History of Capitalism: How Social Spending Has Worked
Peter Lindert (Distinguished Professor of Economics (Emeritus), University of California - Davis) speaking at DIAS about "History of Capitalism: How Social Spending Has Worked"
The book Making Social Spending Work (2021) aims at diverse audiences, including journalists, policy advisors, students, and scholars. The DIAS presentation focuses on a few of the book’s contributions at the scholarly frontier.
It selects these four frontier themes:
(1) The world’s greatest error in social policy has been the underfunding of mass education. The error dates back to the commercial revolution and the rise of fiscal capacity in the early modern era. I offer an update on the roles of autocracy and democracy in launching state schools.
(2) Comparative history now reveals the best and the worst approaches to parental school choice.
(3) Growth is often compromised by a bias toward the elderly and elites in social budgets, especially in the global South.

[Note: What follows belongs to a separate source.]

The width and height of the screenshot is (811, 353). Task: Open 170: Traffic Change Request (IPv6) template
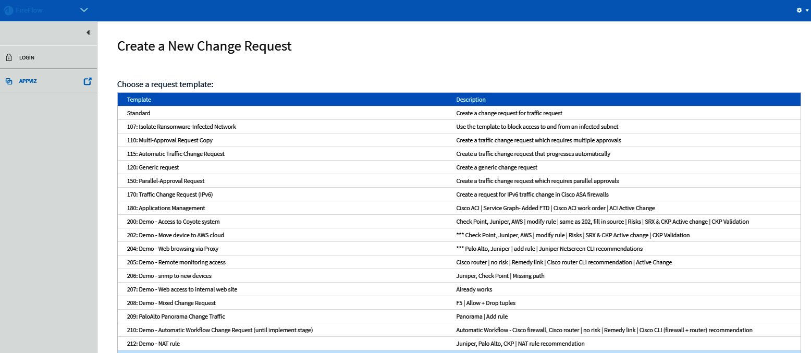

Some advanced countries risk moving in the same direction, while others have remained faithful to pro-growth investment in the young and the poor.
(4) The current pandemic offers lessons for social policy that broadly reinforce the lessons from longer-run global history.
This lecture is a part of our program on the history of capitalism. Read the full program here.
About Peter H. Lindert
Economic historian Peter H. Lindert is Distinguished Professor of Economics at the University of California – Davis and a Research Associate with the National Bureau of Economic Research (NBER). His works relating to the DIAS event include his prize-winning book Growing Public: Social Spending and Economic Growth since the Eighteenth Century (2004), the book Unequal Gains: American Growth and Inequality since 1700 (2016, with Jeffrey Williamson), and now Making Social Spending Work (2021).
Peter H. Lindert has expertise in economic history and public economics. He is a research associate with the National Bureau of Economic Research (NBER). He studies the causes and effects of modern fiscal redistribution; and the history of inequality, political voice and economic growth.
He received as co-recipient (with Jeffrey G. Williamson) the Economic History Association’s biennial Gallman-Parker Prize for Lifetime Contribution to Data Set Creation in September 2019.
The Economic History Association created and funded The Lindert-Williamson Prize for an outstanding book in global, African, Asian, Australian, and/or South American economic history, 2019.